Narratives are personal stories that help enrich the reader’s understanding of a time period, person, place, or event. These are first-person views of history taken from personal recollections, memoirs, diaries, and oral histories.

Information included in this section is not fact checked by the Encyclopedia staff. The author of the Narrative is entirely responsible for its content.

I was a student at Van Buren High School, graduating in 1960. The so-called strike in 1958 involved a handful of white students, 10–15.
MOST of us attended classes. The strike was blown out of proportion by Time and Life magazines. There was more disruption for students in 1957 when the Arkansas National Guard was activated and then federalized, causing some of the older students who were members the Guard to be late to class because they had to report to the armory before class.

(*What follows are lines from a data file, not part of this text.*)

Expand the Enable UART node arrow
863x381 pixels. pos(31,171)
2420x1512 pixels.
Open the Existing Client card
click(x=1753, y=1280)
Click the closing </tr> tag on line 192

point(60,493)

In Sept. 1958, the strikers circled the high school in their cars with signs and shouts, performing for the TV and magazine reporters. Most of us stood in line awaiting the first bell and went to class after it rang. As for the strikers, those of us non-strikers considered them non-students who were looking for a reason to not attend classes.
Douglas Elementary school in Van Buren was a disgrace. Lincoln High School in Fort Smith was not much better. The students from those schools were not prepared for classes in Van Buren High School due to the lower level expected in the black schools. Their difficulty was due to lack of preparation, not their ability.
One of my classmates was the president of the student body and stood up to the reporters. She was/is one of my friends—a hero for her action in stopping the so-called strike.
Everett Kelly and J .J. Izard were personal friends during all of this. Mr. Izard was my father’s boss. Upon graduation in 1960, Mr. Izard handed me my diploma and later a personal gift. I knew the Norwood family outside of school; Mrs. Norwood cleaned our home. Many times I picked her up at her home and returned her after her work.